Des objectifs bien ciblés

En analysant leurs outils et techniques, les chercheurs d’ESET ont pu déduire certaines relations entre chaque incident de la chaîne d’approvisionnement signalé et en déduire les faits suivants :

  • l’un des objectifs du groupe, ou de ses sous-groupes, est l’extraction de cryptomonnaie. Le groupe Winnti a déployé un logiciel de cryptominage en utilisant la porte dérobée qu’il a ajoutée aux jeux et logiciels en 2018,
  • Il existe des liens étroits entre les outils et les techniques utilisés lors de multiples attaques majeures de la chaîne d’approvisionnement au cours des dernières années. Ces liens indiquent que les incidents suivants ont probablement été commis par le même groupe : CCleaner, NetSarang, Asus et jeux et logiciels en 2018.
  • Ce rapport documente une porte dérobée non analysée précédemment utilisée par le groupe Winnti. Appelé PortReuse par ses auteurs, cette porte dérobée Windows est un implant réseau passif qui s’injecte dans un processus qui écoute déjà sur un port réseau et attend qu’un paquet magique entrant déclenche le code malveillant.

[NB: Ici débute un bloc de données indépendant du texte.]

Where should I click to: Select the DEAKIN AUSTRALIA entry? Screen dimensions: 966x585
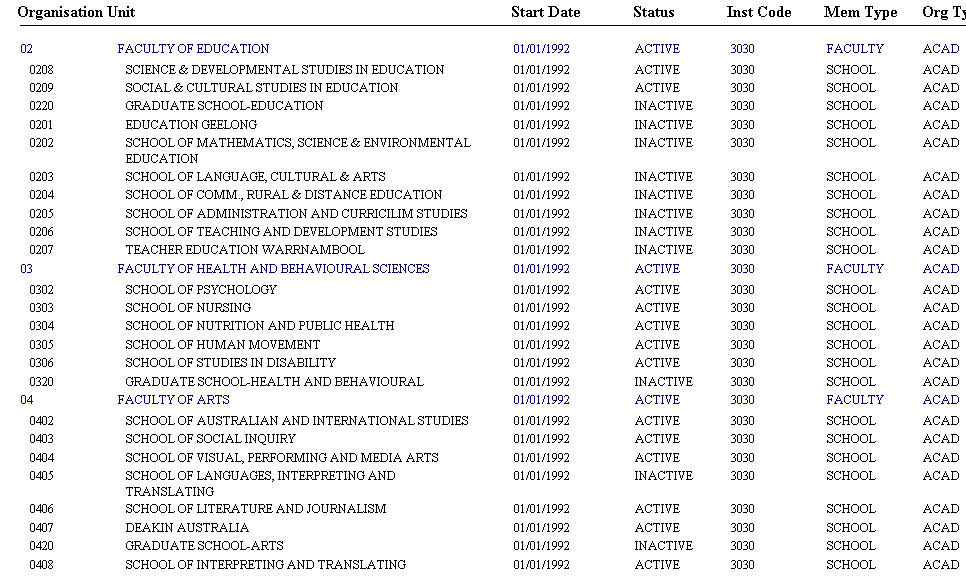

  • Avec l’aide de Censys, les chercheurs de l’ESET ont identifié et prévenu une importante victime (fournisseur de matériel et de logiciels mobiles) asiatique de PortReuse.
  • Le logiciel malveillant ShadowPad est toujours en cours de mise à jour par son auteur et a été mis à jour et utilisé plusieurs fois en 2019. Il a la même approche modulaire et inclut des techniques de furtivité supplémentaires.